▸ **Task requirements**
Set down exactly the entries below, beginning at their first line and ending at the line with "Task: Click the 393".

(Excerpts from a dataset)
Start of Block

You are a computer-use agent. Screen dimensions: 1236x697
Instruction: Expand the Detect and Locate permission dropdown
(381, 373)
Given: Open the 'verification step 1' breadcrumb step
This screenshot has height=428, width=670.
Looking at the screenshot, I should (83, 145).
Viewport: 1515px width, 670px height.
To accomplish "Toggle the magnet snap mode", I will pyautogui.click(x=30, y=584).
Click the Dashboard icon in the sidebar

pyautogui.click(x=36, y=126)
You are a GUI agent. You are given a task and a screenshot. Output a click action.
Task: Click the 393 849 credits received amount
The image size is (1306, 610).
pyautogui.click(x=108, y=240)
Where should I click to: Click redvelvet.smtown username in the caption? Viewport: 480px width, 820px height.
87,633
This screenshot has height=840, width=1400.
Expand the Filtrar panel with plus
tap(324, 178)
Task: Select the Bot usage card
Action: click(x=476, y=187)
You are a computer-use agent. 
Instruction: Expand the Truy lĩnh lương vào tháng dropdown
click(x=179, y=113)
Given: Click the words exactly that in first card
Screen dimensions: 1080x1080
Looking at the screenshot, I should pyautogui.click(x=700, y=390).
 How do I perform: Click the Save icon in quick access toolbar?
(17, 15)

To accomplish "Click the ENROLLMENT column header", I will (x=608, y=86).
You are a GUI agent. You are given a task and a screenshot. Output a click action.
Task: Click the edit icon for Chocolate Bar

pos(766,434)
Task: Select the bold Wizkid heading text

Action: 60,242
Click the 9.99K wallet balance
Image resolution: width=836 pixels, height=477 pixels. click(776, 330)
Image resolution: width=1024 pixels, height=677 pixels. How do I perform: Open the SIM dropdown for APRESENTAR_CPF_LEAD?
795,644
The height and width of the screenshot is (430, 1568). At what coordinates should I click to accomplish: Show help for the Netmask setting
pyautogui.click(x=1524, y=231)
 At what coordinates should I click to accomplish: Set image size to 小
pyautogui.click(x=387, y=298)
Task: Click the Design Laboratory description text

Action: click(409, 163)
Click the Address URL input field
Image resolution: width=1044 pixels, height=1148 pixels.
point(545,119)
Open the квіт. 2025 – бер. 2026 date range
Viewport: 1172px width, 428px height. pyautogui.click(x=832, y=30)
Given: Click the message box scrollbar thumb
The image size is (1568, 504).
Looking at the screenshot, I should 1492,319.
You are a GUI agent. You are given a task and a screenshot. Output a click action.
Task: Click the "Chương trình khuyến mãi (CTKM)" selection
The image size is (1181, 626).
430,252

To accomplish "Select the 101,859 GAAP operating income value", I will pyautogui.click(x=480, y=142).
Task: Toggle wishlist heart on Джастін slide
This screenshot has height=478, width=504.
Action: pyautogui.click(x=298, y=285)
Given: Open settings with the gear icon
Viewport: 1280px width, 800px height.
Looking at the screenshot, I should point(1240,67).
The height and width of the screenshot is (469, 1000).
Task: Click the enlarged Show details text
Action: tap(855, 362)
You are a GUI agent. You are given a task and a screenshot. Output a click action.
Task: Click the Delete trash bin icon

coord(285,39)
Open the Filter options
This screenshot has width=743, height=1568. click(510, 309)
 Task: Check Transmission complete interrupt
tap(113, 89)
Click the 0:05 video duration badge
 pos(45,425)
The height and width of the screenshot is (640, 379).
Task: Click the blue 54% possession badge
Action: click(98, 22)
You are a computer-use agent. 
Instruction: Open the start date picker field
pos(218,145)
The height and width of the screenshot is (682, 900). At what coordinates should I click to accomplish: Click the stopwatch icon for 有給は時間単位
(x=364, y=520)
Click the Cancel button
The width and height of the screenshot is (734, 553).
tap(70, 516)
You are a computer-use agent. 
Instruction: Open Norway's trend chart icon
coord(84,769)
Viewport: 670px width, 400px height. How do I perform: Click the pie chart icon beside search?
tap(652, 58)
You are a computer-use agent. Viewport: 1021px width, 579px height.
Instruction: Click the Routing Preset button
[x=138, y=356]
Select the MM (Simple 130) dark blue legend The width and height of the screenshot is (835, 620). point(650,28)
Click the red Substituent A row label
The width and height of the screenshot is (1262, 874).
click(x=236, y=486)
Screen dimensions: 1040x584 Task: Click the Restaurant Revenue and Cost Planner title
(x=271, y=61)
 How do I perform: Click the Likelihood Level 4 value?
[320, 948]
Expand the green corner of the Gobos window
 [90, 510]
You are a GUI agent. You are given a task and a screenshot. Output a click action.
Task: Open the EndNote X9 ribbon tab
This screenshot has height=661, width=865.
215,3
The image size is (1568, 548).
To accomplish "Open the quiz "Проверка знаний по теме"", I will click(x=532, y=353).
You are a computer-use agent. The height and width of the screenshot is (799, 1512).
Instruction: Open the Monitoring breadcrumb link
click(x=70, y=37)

End of Block

▸ **Response to this exercise**
You are a computer-use agent. Screen dimensions: 1236x697
Instruction: Expand the Detect and Locate permission dropdown
(381, 373)
Given: Open the 'verification step 1' breadcrumb step
This screenshot has height=428, width=670.
Looking at the screenshot, I should (83, 145).
Viewport: 1515px width, 670px height.
To accomplish "Toggle the magnet snap mode", I will pyautogui.click(x=30, y=584).
Click the Dashboard icon in the sidebar

pyautogui.click(x=36, y=126)
You are a GUI agent. You are given a task and a screenshot. Output a click action.
Task: Click the 393 849 credits received amount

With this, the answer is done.